**Exercise goal**
Write out each record below exactly, without pictures.

[Records drawn from a dataset]
--

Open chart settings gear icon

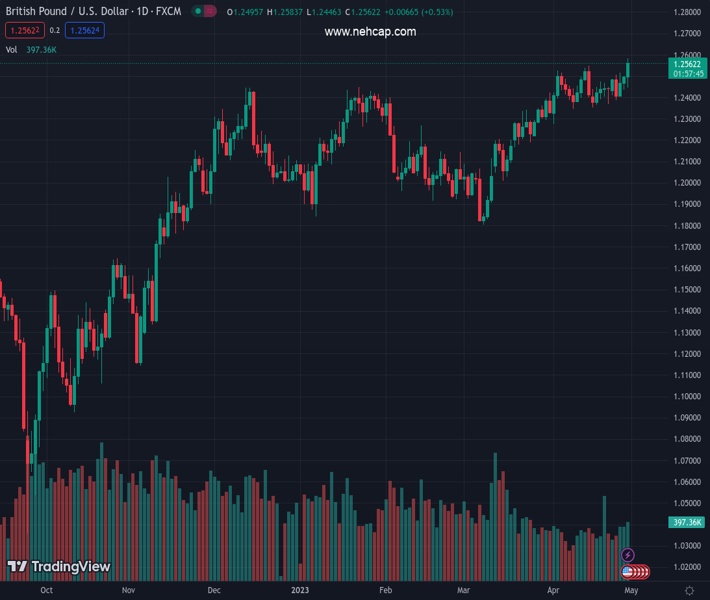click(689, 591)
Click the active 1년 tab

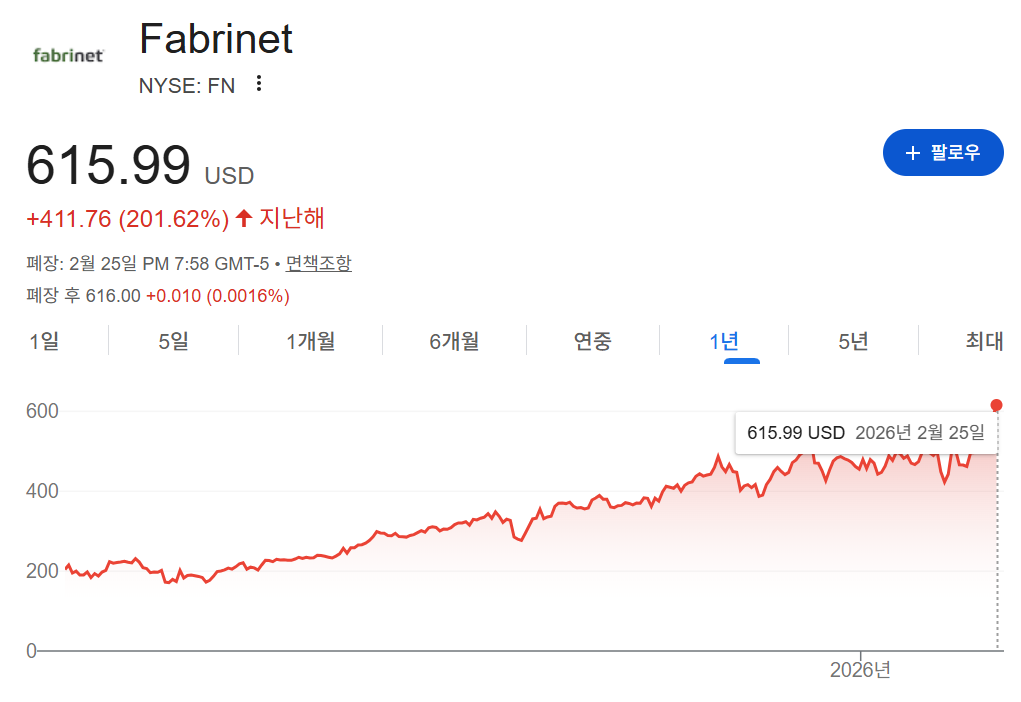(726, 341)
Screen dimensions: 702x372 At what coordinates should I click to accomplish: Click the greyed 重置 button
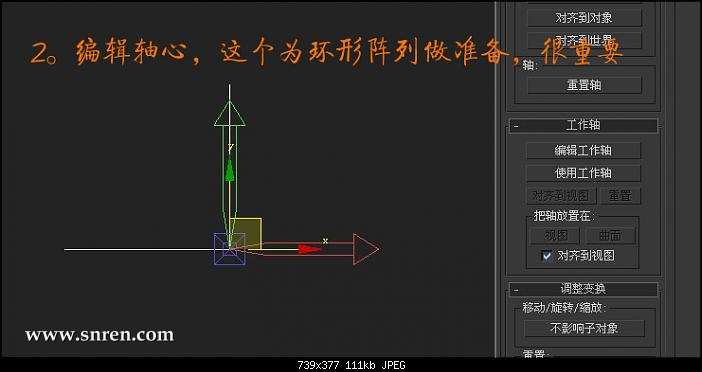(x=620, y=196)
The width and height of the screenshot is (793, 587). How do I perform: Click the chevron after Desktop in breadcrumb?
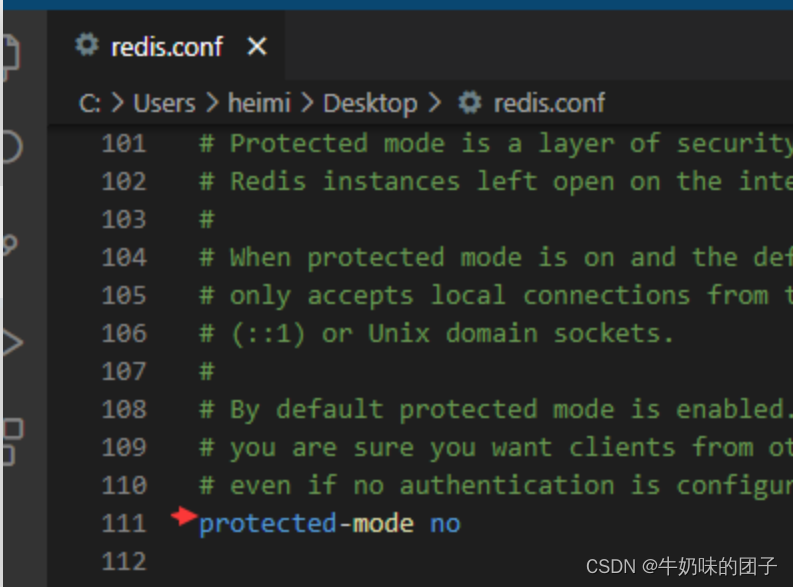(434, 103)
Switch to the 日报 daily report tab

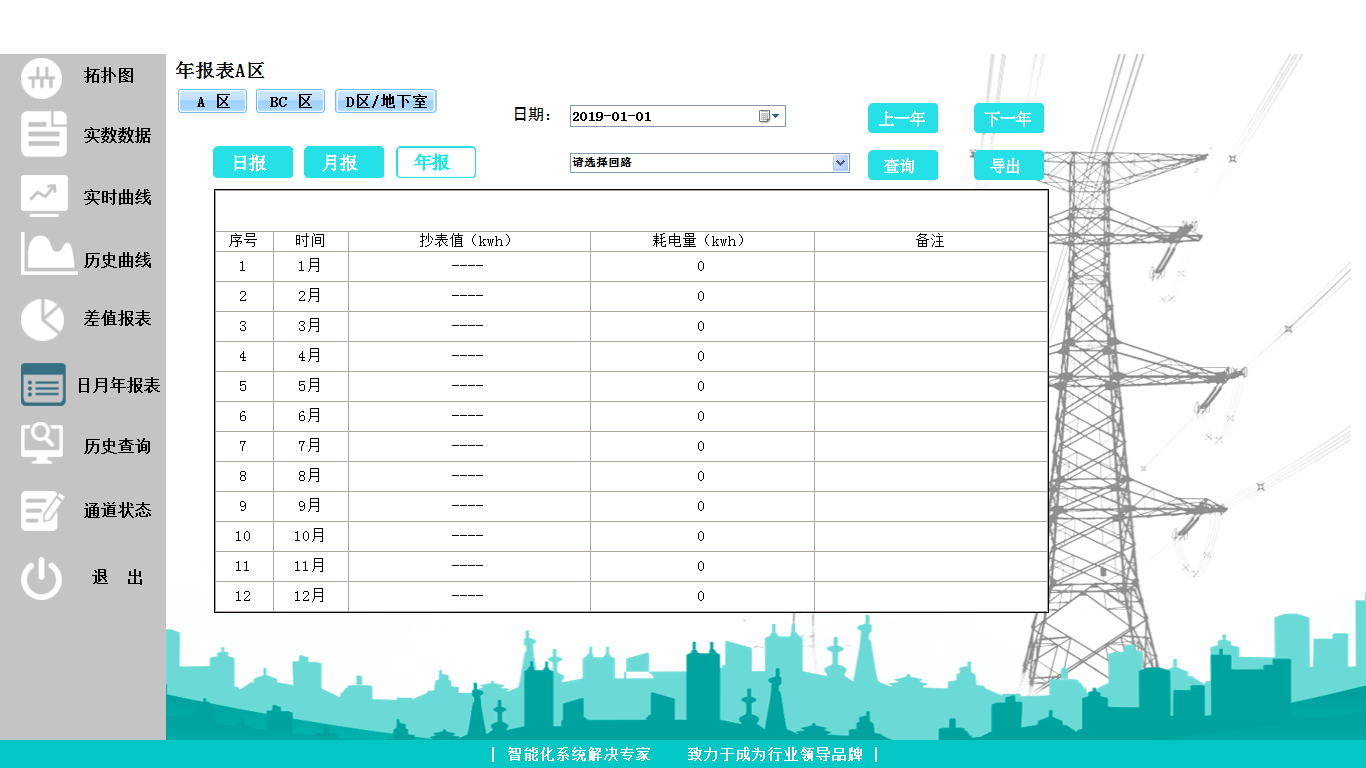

--

**Your response**
Open chart settings gear icon

click(689, 591)
Click the active 1년 tab

(726, 341)
Screen dimensions: 702x372 At what coordinates should I click to accomplish: Click the greyed 重置 button
(x=620, y=196)
The width and height of the screenshot is (793, 587). How do I perform: Click the chevron after Desktop in breadcrumb?
(434, 103)
Switch to the 日报 daily report tab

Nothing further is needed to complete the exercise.